Monocyte-derived alveolar macrophages autonomously determine severe outcome of respiratory viral infection [bulk RNA-seq]

Various lung insults can result in replacement of resident alveolar macrophages (AM) by blood monocyte-derived (BMo)-AM. However, the dynamics of this process and its long-term consequences for respiratory viral infections remain unclear. Using several mouse models and a marker to unambiguously track fetal monocyte-derived (FeMo)-AM and BMo-AM, we established the kinetics and extent of replenishment and their function to recurrent influenza virus (IAV) infection. Massive loss of FeMo-AM resulted in rapid replenishment by self-renewal of survivors followed by generation of BMo-AM, which progressively outcompeted FeMo-AM over several months due to increased glycolytic and proliferative capacity.

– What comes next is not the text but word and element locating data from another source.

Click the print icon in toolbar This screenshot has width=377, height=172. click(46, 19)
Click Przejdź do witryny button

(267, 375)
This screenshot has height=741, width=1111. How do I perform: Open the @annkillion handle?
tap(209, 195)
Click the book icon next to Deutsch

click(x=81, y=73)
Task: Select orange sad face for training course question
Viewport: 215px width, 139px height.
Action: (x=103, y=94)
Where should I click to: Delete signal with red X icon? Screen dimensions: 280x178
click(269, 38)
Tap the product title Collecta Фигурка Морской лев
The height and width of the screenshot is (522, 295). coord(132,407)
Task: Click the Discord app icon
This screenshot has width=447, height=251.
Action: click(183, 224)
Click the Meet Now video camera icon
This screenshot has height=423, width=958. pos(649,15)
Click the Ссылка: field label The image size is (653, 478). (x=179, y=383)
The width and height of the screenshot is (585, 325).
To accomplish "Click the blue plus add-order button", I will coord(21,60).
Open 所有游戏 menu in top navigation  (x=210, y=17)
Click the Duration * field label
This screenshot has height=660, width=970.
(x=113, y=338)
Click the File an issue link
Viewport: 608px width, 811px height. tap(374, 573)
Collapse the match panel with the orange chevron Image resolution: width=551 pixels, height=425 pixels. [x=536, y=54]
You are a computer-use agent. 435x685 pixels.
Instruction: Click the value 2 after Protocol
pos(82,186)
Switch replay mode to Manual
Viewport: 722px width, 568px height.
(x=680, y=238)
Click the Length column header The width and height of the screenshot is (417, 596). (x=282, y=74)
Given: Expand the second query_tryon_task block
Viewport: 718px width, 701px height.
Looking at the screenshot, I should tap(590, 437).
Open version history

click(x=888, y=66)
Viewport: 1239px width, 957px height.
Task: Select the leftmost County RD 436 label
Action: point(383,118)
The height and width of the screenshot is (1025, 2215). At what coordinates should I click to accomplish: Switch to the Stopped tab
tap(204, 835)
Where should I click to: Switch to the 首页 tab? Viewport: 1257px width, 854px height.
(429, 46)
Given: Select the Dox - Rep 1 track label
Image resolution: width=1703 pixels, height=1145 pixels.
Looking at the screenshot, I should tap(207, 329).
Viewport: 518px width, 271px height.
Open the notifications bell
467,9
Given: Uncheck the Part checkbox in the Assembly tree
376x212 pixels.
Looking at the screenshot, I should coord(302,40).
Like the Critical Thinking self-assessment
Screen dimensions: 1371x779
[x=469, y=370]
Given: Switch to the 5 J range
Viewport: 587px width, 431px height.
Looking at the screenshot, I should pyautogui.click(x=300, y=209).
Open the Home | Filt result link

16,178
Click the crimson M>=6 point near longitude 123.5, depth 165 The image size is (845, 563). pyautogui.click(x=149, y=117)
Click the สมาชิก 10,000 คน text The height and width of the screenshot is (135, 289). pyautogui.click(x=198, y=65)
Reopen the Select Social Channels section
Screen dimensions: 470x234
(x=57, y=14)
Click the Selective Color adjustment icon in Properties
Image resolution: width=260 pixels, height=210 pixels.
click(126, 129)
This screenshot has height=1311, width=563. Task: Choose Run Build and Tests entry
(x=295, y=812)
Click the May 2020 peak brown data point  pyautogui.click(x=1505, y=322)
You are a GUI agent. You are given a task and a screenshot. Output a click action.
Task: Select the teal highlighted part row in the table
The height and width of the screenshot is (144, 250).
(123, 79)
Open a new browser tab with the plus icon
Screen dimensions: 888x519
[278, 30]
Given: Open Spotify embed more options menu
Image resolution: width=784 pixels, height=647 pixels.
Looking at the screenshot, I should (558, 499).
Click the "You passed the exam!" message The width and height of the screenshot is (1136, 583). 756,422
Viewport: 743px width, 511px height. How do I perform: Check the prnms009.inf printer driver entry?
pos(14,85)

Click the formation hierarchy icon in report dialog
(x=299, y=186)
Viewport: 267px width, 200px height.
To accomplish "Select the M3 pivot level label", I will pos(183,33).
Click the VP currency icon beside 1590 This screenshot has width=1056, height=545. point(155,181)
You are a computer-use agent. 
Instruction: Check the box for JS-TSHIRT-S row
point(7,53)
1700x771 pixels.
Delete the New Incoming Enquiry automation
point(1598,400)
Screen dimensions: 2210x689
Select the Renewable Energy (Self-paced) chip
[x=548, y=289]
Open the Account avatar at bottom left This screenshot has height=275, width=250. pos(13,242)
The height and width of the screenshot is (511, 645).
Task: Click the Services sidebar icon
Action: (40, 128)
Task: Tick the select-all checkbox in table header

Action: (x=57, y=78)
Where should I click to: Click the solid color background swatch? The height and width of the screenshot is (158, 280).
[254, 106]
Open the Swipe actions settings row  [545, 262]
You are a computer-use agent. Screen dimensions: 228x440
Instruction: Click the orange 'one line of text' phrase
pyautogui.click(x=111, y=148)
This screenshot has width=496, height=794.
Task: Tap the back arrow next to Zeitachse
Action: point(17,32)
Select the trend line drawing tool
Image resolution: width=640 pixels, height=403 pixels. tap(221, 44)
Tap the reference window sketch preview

The presence of both naïve and experienced BMo-AM conferred severe pathology to IAV infection, which was associated with a pro-inflammatory phenotype. Furthermore, upon aging of naïve mice, FeMo-AM are gradually replaced by BMo-AM, which contribute to IAV disease severity in a cell autonomous manner. Taken together, our results suggest that origin rather than training of AM determines long-term function to respiratory viral infection and provide an explanation for increased severity in elderly. Overall design: Comparative gene expression profiling analysis of RNA-seq data from alveolar macrophages differentiated from different precursor cells or after infection.